Look through the records below for the line with "Cookie Policy (832, 1452)" and the line with "Learning Materials (554, 237)", then return those lines and all lines between, exactly.
- - -
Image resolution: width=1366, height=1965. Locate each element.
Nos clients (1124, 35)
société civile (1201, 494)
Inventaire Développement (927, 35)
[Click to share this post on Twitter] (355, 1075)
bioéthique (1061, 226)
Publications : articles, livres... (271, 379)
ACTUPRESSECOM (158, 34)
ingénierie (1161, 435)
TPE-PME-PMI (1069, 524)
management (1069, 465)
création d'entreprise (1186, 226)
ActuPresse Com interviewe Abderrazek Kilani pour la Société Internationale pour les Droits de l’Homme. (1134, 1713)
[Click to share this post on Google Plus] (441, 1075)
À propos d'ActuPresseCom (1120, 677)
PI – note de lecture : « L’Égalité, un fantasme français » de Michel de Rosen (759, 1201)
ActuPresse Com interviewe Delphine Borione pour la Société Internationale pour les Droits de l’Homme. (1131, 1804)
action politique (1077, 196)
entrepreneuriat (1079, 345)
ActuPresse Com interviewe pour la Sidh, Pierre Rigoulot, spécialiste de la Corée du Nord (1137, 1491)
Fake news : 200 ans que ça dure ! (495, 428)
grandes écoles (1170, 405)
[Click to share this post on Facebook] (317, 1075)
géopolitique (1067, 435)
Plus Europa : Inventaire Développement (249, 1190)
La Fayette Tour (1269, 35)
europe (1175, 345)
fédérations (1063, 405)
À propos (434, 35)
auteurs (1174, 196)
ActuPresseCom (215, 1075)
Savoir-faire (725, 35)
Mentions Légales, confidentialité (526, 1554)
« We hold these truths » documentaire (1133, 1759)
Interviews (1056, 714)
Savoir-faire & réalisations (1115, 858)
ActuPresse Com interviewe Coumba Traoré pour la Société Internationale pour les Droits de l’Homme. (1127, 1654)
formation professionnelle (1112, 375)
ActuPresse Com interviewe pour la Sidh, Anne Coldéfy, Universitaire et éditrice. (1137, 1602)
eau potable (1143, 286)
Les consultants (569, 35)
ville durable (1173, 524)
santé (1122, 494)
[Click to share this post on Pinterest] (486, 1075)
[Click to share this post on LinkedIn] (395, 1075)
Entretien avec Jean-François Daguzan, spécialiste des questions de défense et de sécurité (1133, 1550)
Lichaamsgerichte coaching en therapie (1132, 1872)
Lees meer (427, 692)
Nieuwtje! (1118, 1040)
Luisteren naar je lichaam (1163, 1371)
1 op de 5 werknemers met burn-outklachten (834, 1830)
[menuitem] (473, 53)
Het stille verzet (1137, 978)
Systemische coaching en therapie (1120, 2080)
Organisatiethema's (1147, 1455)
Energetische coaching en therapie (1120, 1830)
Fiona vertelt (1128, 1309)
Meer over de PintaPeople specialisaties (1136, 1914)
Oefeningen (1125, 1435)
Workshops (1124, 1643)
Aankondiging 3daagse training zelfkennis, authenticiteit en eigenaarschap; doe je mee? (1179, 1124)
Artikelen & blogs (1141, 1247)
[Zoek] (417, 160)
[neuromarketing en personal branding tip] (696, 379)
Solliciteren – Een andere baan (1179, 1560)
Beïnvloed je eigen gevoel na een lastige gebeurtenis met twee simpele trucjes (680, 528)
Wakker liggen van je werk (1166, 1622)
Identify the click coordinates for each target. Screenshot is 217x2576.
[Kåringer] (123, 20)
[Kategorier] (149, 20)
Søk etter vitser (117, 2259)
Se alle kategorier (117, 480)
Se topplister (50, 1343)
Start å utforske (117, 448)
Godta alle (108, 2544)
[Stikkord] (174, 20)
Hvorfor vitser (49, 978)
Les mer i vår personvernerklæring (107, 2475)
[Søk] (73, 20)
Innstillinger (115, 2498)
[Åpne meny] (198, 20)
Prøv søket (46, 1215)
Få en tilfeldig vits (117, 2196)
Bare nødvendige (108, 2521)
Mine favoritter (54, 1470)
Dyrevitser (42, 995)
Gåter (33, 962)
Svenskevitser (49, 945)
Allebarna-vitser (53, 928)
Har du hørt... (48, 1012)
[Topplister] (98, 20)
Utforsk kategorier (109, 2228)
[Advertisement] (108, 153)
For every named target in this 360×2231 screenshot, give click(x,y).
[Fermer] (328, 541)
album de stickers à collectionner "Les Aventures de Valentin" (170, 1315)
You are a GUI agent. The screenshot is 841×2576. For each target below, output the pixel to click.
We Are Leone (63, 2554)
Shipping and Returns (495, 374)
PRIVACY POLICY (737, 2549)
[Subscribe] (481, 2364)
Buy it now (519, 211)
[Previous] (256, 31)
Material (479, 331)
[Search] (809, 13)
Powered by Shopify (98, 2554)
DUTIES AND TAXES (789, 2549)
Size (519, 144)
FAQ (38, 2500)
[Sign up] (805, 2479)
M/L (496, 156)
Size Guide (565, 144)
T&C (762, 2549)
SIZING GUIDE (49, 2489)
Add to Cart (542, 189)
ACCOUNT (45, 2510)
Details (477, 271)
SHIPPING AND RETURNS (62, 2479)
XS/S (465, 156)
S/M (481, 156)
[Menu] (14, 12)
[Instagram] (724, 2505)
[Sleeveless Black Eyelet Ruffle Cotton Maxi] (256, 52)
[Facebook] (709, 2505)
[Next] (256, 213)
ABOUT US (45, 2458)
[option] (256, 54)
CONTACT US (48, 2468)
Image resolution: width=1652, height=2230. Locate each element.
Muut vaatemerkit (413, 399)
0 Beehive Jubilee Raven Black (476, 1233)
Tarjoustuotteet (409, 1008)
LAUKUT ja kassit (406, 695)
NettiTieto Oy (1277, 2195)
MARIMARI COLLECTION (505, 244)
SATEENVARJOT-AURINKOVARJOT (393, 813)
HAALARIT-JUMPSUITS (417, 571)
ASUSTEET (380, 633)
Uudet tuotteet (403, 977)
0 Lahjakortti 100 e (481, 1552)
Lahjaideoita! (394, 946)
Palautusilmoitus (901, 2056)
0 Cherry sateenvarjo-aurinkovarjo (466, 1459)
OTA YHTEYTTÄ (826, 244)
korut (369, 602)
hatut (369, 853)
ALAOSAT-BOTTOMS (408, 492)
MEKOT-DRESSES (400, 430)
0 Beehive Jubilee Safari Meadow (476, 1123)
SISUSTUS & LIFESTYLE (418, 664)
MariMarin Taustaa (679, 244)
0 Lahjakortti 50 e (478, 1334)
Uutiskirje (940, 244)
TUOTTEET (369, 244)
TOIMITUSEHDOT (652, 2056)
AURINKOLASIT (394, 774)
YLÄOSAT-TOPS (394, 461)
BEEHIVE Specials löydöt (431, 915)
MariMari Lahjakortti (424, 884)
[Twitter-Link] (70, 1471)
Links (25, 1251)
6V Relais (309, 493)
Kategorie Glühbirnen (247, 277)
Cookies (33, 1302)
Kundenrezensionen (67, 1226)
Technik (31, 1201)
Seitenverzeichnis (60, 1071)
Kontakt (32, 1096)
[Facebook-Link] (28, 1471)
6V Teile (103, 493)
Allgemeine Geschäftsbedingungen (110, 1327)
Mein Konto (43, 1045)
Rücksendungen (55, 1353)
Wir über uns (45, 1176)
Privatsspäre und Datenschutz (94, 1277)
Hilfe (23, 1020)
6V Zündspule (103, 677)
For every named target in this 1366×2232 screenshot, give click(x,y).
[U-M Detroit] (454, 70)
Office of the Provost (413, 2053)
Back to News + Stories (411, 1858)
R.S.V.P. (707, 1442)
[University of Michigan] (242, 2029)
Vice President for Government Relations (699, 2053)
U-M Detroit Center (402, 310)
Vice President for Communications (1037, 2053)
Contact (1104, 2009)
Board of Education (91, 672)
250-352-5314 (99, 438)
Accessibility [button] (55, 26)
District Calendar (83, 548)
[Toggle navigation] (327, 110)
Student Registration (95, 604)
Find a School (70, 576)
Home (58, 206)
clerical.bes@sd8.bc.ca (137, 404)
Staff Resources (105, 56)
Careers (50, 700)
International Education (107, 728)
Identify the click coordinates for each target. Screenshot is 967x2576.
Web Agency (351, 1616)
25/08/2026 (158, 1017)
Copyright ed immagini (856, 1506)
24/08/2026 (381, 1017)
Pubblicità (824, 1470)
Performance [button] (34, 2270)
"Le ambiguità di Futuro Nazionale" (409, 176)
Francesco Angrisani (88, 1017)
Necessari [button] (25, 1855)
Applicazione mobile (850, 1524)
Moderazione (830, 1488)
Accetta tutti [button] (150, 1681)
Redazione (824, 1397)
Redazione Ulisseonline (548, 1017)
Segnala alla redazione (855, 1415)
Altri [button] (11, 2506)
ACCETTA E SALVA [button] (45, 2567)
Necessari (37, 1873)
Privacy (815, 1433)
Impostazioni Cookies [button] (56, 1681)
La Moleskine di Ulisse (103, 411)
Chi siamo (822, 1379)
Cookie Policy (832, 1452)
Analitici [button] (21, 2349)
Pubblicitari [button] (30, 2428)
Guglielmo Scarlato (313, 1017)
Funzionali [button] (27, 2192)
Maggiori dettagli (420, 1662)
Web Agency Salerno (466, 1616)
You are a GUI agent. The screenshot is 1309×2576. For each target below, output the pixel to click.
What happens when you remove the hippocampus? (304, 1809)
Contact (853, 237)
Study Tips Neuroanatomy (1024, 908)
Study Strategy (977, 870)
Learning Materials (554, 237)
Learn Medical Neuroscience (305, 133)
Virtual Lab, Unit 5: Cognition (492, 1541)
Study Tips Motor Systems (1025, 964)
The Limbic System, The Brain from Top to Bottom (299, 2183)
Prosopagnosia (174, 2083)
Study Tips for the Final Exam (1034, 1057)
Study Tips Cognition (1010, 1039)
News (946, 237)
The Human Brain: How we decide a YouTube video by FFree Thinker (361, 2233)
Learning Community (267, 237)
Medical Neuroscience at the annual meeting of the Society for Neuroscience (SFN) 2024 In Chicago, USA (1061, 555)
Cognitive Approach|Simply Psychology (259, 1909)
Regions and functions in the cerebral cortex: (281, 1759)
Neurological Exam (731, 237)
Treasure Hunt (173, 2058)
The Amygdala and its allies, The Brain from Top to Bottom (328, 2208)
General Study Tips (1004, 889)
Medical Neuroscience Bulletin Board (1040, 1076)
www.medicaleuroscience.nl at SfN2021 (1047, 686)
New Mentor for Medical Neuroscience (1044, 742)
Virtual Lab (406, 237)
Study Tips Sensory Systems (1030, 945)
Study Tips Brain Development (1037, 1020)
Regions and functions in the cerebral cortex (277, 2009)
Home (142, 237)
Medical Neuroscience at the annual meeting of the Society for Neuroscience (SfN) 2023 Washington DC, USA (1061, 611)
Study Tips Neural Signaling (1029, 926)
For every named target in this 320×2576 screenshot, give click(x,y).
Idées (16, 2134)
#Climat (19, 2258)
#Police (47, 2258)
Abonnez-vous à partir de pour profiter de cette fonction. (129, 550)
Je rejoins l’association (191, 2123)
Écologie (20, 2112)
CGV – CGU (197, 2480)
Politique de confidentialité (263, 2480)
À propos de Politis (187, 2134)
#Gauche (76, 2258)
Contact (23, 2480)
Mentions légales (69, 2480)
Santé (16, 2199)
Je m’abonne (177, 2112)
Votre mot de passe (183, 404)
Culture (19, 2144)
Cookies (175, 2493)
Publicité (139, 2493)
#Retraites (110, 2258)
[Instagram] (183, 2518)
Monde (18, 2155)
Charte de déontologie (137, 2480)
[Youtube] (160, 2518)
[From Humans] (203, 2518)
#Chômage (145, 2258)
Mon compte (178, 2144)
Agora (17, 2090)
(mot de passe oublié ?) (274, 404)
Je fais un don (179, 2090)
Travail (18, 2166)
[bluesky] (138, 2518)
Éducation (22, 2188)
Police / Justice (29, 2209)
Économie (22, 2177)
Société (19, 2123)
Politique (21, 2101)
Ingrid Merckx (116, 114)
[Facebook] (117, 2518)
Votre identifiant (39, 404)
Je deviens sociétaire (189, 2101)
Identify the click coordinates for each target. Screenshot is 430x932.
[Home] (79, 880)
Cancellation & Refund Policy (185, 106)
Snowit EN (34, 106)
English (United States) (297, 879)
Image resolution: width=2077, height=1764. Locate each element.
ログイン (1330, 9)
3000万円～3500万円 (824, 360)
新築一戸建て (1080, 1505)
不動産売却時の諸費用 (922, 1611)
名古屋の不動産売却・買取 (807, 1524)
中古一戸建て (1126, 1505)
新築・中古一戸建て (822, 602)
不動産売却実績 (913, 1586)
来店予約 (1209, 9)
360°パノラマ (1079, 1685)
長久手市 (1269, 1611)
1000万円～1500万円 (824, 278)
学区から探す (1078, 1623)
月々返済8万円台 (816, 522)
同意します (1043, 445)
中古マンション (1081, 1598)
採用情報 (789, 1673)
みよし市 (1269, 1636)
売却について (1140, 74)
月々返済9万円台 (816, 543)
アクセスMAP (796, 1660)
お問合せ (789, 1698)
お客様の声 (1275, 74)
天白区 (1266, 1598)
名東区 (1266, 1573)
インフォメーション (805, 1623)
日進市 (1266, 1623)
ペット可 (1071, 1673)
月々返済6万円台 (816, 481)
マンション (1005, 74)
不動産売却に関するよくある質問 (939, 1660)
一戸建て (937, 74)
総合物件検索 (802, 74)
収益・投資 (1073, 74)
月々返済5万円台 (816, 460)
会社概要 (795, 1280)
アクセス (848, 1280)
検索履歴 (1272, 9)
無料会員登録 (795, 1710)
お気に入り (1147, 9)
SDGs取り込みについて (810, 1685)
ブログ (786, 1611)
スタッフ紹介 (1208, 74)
- - -
◆ **SOLUTION TO THE EXERCISE**:
Cookie Policy (832, 1452)
Analitici [button] (21, 2349)
Pubblicitari [button] (30, 2428)
Guglielmo Scarlato (313, 1017)
Funzionali [button] (27, 2192)
Maggiori dettagli (420, 1662)
Web Agency Salerno (466, 1616)
You are a GUI agent. The screenshot is 1309×2576. For each target below, output the pixel to click.
What happens when you remove the hippocampus? (304, 1809)
Contact (853, 237)
Study Tips Neuroanatomy (1024, 908)
Study Strategy (977, 870)
Learning Materials (554, 237)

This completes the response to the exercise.